— Source information —
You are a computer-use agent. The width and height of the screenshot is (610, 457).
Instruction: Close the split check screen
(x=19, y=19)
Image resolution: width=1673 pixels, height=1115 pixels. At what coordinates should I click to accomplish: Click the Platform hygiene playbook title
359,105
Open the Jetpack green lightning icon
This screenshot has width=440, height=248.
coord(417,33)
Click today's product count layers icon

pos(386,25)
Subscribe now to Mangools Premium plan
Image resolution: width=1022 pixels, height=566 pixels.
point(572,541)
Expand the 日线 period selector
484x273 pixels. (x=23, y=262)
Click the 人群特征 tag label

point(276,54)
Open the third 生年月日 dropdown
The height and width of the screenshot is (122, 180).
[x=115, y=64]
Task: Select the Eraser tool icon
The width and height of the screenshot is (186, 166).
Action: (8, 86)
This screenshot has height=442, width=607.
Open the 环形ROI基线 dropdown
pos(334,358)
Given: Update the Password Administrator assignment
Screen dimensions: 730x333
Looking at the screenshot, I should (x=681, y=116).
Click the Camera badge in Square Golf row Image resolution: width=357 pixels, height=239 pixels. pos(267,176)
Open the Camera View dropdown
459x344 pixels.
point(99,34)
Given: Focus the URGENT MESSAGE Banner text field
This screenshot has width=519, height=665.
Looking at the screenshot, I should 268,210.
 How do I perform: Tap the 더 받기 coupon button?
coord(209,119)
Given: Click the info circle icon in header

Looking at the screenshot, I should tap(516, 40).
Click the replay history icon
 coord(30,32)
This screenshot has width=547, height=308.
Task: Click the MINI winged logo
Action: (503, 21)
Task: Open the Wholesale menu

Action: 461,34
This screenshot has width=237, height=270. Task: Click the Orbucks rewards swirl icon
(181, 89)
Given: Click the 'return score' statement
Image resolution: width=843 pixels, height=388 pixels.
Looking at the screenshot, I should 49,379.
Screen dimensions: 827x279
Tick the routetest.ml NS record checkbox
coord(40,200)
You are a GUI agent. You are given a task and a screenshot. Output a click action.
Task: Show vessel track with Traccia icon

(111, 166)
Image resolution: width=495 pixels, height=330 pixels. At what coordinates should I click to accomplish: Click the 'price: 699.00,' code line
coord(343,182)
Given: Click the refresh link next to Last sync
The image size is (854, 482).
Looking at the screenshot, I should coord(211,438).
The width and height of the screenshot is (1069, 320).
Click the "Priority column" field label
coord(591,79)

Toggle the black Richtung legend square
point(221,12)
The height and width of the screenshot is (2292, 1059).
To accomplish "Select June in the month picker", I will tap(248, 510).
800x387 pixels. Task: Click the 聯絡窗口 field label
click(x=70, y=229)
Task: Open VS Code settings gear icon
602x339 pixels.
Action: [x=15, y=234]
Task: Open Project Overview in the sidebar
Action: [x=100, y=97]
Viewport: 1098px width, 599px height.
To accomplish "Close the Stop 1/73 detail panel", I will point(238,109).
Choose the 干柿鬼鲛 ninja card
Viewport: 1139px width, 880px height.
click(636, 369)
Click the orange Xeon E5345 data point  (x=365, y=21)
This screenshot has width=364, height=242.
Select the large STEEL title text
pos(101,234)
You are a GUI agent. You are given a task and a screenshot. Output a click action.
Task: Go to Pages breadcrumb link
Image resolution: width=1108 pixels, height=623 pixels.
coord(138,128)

— Task to complete —
So that nothing is lost, transcribe each entry exactly as written.

— Solved exercise —
You are a computer-use agent. The width and height of the screenshot is (610, 457).
Instruction: Close the split check screen
(x=19, y=19)
Image resolution: width=1673 pixels, height=1115 pixels. At what coordinates should I click to accomplish: Click the Platform hygiene playbook title
359,105
Open the Jetpack green lightning icon
This screenshot has width=440, height=248.
coord(417,33)
Click today's product count layers icon

pos(386,25)
Subscribe now to Mangools Premium plan
Image resolution: width=1022 pixels, height=566 pixels.
point(572,541)
Expand the 日线 period selector
484x273 pixels. (x=23, y=262)
Click the 人群特征 tag label

point(276,54)
Open the third 生年月日 dropdown
The height and width of the screenshot is (122, 180).
[x=115, y=64]
Task: Select the Eraser tool icon
The width and height of the screenshot is (186, 166).
Action: (8, 86)
This screenshot has height=442, width=607.
Open the 环形ROI基线 dropdown
pos(334,358)
Given: Update the Password Administrator assignment
Screen dimensions: 730x333
Looking at the screenshot, I should (x=681, y=116).
Click the Camera badge in Square Golf row Image resolution: width=357 pixels, height=239 pixels. pos(267,176)
Open the Camera View dropdown
459x344 pixels.
point(99,34)
Given: Focus the URGENT MESSAGE Banner text field
This screenshot has width=519, height=665.
Looking at the screenshot, I should 268,210.
 How do I perform: Tap the 더 받기 coupon button?
coord(209,119)
Given: Click the info circle icon in header

Looking at the screenshot, I should tap(516, 40).
Click the replay history icon
 coord(30,32)
This screenshot has width=547, height=308.
Task: Click the MINI winged logo
Action: (503, 21)
Task: Open the Wholesale menu

Action: 461,34
This screenshot has width=237, height=270. Task: Click the Orbucks rewards swirl icon
(181, 89)
Given: Click the 'return score' statement
Image resolution: width=843 pixels, height=388 pixels.
Looking at the screenshot, I should 49,379.
Screen dimensions: 827x279
Tick the routetest.ml NS record checkbox
coord(40,200)
You are a GUI agent. You are given a task and a screenshot. Output a click action.
Task: Show vessel track with Traccia icon

(111, 166)
Image resolution: width=495 pixels, height=330 pixels. At what coordinates should I click to accomplish: Click the 'price: 699.00,' code line
coord(343,182)
Given: Click the refresh link next to Last sync
The image size is (854, 482).
Looking at the screenshot, I should coord(211,438).
The width and height of the screenshot is (1069, 320).
Click the "Priority column" field label
coord(591,79)

Toggle the black Richtung legend square
point(221,12)
The height and width of the screenshot is (2292, 1059).
To accomplish "Select June in the month picker", I will tap(248, 510).
800x387 pixels. Task: Click the 聯絡窗口 field label
click(x=70, y=229)
Task: Open VS Code settings gear icon
602x339 pixels.
Action: [x=15, y=234]
Task: Open Project Overview in the sidebar
Action: [x=100, y=97]
Viewport: 1098px width, 599px height.
To accomplish "Close the Stop 1/73 detail panel", I will point(238,109).
Choose the 干柿鬼鲛 ninja card
Viewport: 1139px width, 880px height.
click(636, 369)
Click the orange Xeon E5345 data point  (x=365, y=21)
This screenshot has width=364, height=242.
Select the large STEEL title text
pos(101,234)
You are a GUI agent. You are given a task and a screenshot. Output a click action.
Task: Go to Pages breadcrumb link
Image resolution: width=1108 pixels, height=623 pixels.
coord(138,128)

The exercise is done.